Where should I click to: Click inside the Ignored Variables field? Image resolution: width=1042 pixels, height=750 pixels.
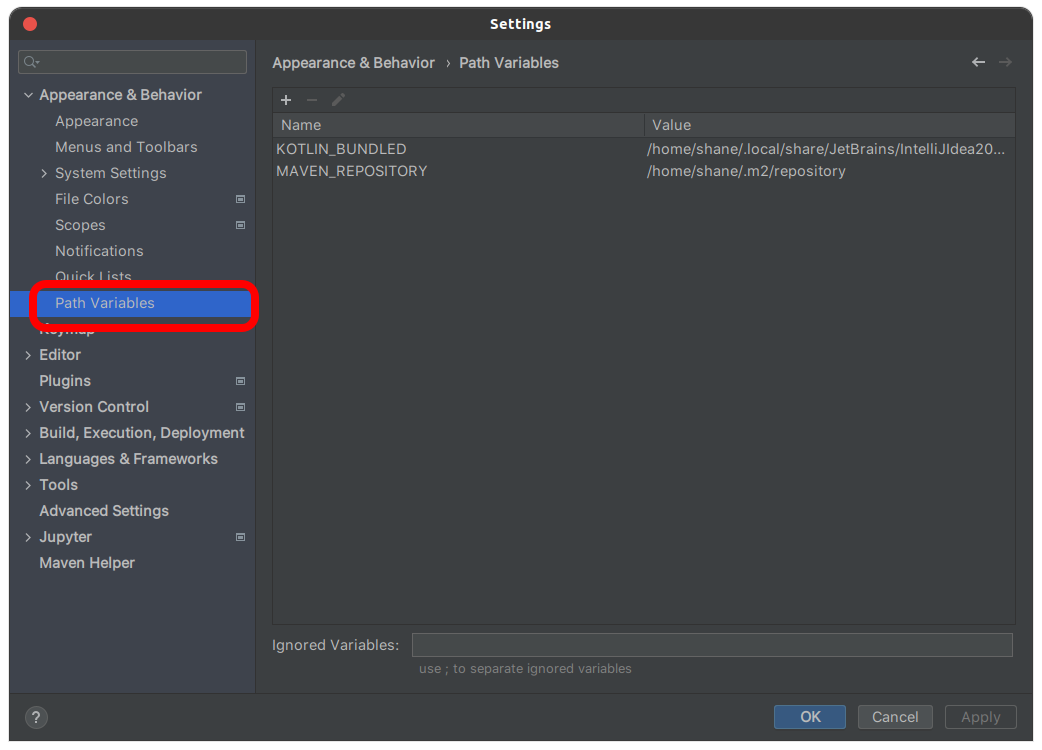coord(712,644)
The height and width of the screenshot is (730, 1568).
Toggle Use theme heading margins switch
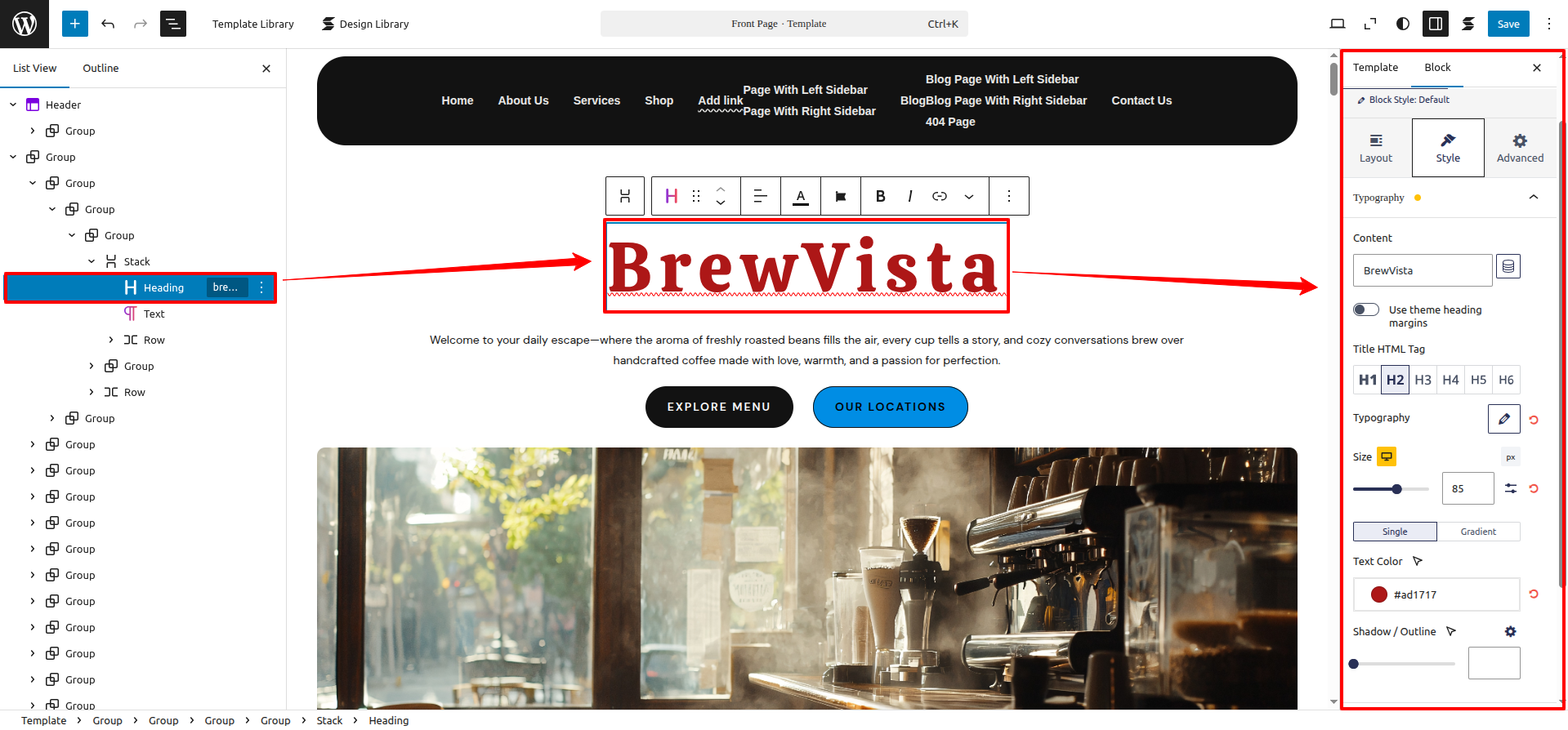[x=1365, y=309]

----

WHAT YOU SHOULD DO:
Line by line, print the records exactly, leaving the pictures behind.

ANSWER SPACE:
Where should I click to: Click inside the Ignored Variables field? Image resolution: width=1042 pixels, height=750 pixels.
coord(712,644)
The height and width of the screenshot is (730, 1568).
Toggle Use theme heading margins switch
[x=1365, y=309]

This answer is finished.